> [提供された文章]:
··········

●火事から6年、新型コロナウィルス禍のイムレック
2021年2月12日の中国旧正月であるイムレック(Imlek)は、新型コロナウィルス流行下で迎えることになった。このため西ジャカルタ・グロドックにあるジャカルタ最古の中国寺院、金徳院の周辺は、例年よりも賑わいを欠いた。
旧正月用の真っ赤な衣服や提灯などの装飾品、お年玉袋などで赤一色となる数多くの出店も前日までで、当日は獅子舞もなく華やかさを抑えたものとなった。金徳院でも参拝者による密集を避けるため本殿への入場者は一度に50人までに制限され、華人を中心とした参拝者は順番待ちの列を作っていた。
新型コロナウィルス対策の臨時の入口(写真左)と入場制限で順番を待つ参拝者(写真右)

··········

> [データセット抜粋]:
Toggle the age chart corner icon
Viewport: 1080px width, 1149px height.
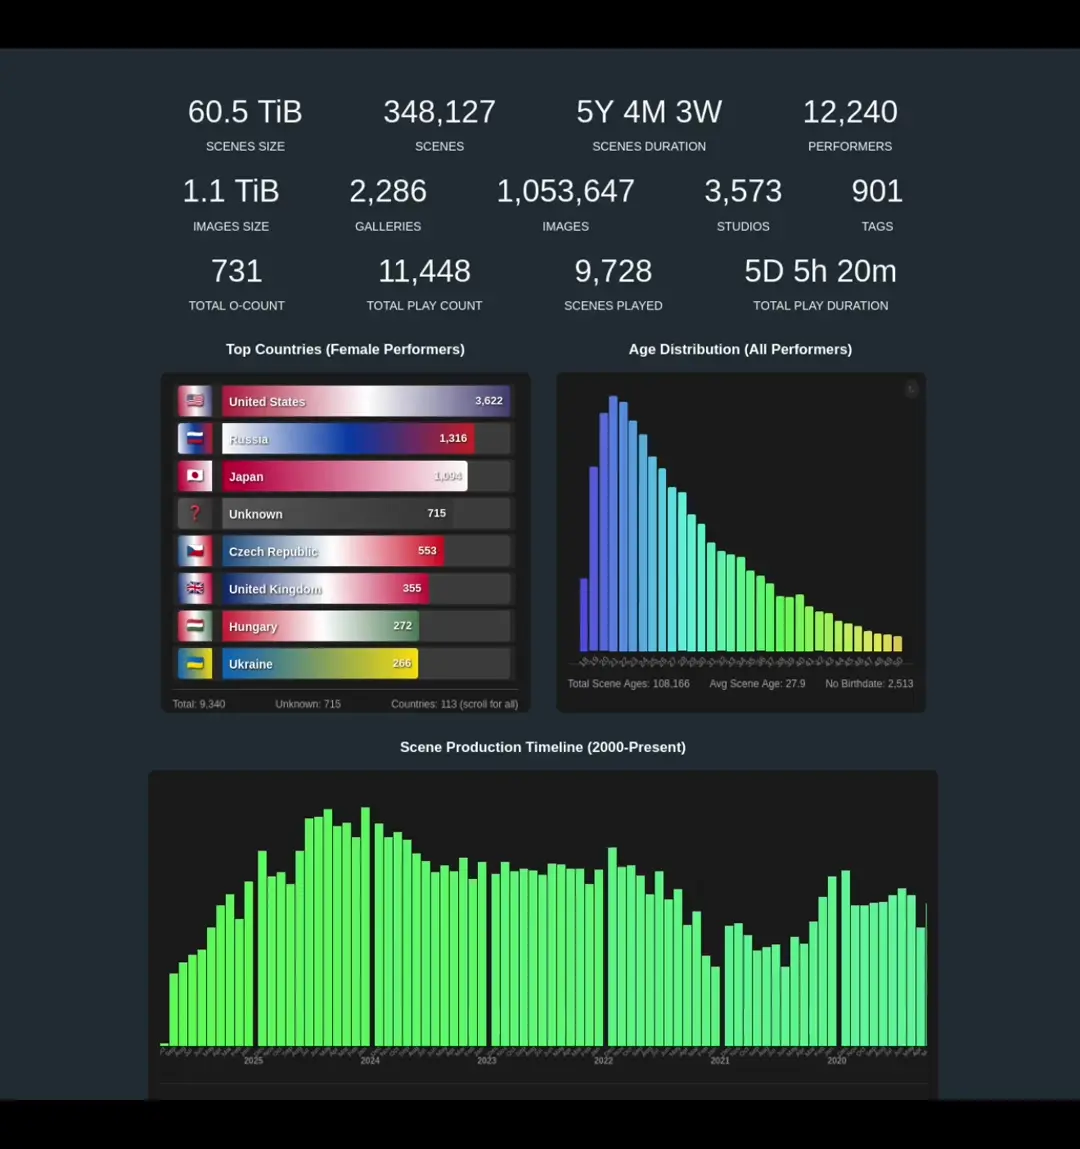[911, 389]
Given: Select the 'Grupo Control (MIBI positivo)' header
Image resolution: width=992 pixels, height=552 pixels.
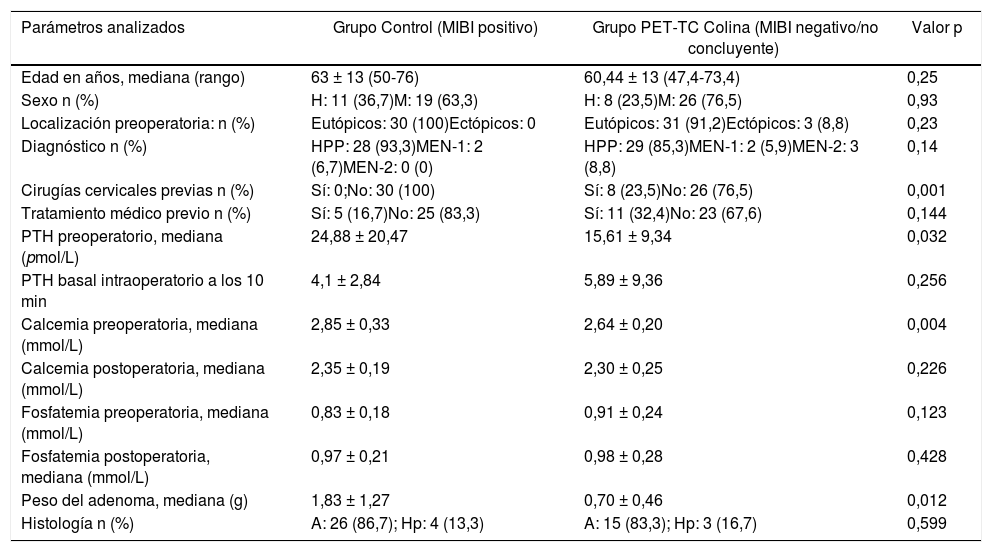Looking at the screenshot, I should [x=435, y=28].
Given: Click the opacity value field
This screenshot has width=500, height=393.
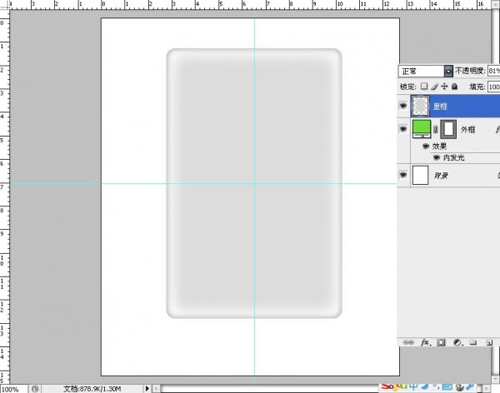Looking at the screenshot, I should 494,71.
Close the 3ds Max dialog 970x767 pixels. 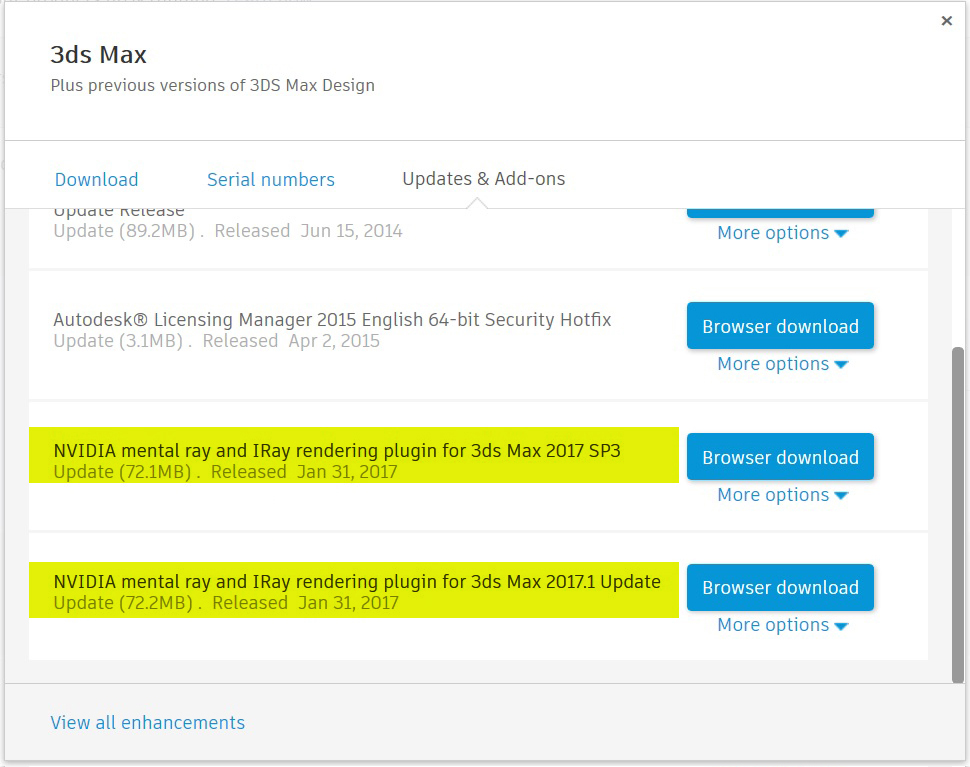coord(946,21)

··········

> [取り組む問題]: 文章によると、金徳院の本殿に一度に入場できる人数は何人までに制限されましたか。 項目は文章とは別の資料です。

> [問題の解答]: 一度に50人までに制限されました。